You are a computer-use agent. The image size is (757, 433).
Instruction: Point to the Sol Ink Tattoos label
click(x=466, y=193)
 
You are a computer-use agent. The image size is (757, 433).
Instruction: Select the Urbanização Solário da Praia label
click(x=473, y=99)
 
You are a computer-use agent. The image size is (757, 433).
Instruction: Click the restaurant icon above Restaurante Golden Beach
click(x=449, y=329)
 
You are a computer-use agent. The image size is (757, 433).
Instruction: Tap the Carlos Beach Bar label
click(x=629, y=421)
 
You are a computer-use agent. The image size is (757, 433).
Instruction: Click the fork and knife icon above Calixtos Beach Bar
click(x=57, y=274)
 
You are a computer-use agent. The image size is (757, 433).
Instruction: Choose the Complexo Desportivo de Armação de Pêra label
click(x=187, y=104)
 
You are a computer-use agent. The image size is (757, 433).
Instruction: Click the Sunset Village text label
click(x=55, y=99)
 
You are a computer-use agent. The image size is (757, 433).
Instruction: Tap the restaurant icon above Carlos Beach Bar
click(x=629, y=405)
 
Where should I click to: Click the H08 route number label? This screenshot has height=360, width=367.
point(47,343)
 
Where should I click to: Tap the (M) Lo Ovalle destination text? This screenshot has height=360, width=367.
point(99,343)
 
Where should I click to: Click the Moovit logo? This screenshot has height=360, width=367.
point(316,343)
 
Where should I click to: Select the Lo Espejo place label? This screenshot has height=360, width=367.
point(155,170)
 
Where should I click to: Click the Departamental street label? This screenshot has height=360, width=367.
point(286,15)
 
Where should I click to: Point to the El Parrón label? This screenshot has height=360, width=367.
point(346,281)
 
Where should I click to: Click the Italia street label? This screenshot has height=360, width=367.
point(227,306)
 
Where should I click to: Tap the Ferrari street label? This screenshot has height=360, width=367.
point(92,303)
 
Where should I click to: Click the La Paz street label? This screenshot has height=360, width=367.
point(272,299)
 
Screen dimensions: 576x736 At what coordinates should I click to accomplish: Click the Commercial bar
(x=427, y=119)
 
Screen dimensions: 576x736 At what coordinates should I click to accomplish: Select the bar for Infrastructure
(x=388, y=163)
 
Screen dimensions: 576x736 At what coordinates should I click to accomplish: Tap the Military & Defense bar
════════════════════
# What is required
Rewrite only the lines from the one containing "Where should I click to: Click the Moovit" up to and including the one containing "point(92,303)", requests included. Increase every coordinate in the answers by 10.

# Finished answer
Where should I click to: Click the Moovit logo? This screenshot has height=360, width=367.
point(326,353)
 
Where should I click to: Select the Lo Espejo place label? This screenshot has height=360, width=367.
point(165,180)
 
Where should I click to: Click the Departamental street label? This screenshot has height=360, width=367.
point(296,25)
 
Where should I click to: Point to the El Parrón label? This screenshot has height=360, width=367.
point(356,291)
 
Where should I click to: Click the Italia street label? This screenshot has height=360, width=367.
point(237,316)
 
Where should I click to: Tap the Ferrari street label? This screenshot has height=360, width=367.
point(102,313)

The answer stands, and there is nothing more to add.